For Aquinas, on the other hand, the idea of “a religion”
would have made no sense, Buckley said. Aquinas regarded religion not
as a set of beliefs and practices, but as a moral virtue “by which one
gives God what is due to God, and lives in appropriate relation to
God.” Symbols, hymns, rituals and doctrines are not “religion,” they
are the acts or objects of religion, with God as its ultimate end. This
virtue of religion is universal, even if people and cultures have
different ways of cultivating it.

Buckley argued that the scientific study of religion thus
settled the issue in favor of atheism from its opening move. When one
sees “religion” as instructive not about God but about human culture,
he said, the question of God’s existence is already asked and answered.

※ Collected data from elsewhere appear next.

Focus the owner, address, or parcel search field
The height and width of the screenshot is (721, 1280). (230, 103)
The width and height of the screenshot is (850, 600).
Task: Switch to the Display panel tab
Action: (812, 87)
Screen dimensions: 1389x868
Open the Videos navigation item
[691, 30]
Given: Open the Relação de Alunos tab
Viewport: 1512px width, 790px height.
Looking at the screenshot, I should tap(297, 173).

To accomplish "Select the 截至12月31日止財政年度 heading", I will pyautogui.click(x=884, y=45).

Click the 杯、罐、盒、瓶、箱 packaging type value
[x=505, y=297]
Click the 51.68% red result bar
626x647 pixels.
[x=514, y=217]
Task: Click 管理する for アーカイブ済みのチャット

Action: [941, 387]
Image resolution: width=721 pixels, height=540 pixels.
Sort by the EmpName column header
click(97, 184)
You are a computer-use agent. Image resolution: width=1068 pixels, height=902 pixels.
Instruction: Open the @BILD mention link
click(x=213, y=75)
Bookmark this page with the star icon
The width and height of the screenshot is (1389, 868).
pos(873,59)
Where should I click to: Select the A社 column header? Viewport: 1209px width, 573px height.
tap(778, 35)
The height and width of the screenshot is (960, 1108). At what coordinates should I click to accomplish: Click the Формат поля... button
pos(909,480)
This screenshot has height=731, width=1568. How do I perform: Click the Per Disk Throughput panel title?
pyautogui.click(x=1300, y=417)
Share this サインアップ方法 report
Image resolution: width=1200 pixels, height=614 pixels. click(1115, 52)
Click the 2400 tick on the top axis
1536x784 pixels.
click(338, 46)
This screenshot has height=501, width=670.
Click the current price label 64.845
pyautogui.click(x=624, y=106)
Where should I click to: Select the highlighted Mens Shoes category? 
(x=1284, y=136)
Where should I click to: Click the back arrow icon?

“God is either incomprehensibly absolute in his being and in
his goodness and so adored in his self-communication, or God is not at
all,” Buckley said.

It’s an interesting alternative viewpoint to the study of religion
concept.  I often explain to people who ask what BF does that
religious studies approaches religion from outside of any belief
structure while theology is the study of religion from inside a
particualr set of beliefs.

But I have often pondered how the atheism of religious studies is
replicated in other social science disciplines.  Do we political
scientists not believe in politics?  (I think that this may be
often true.)  How does that affect how we study the phenomena?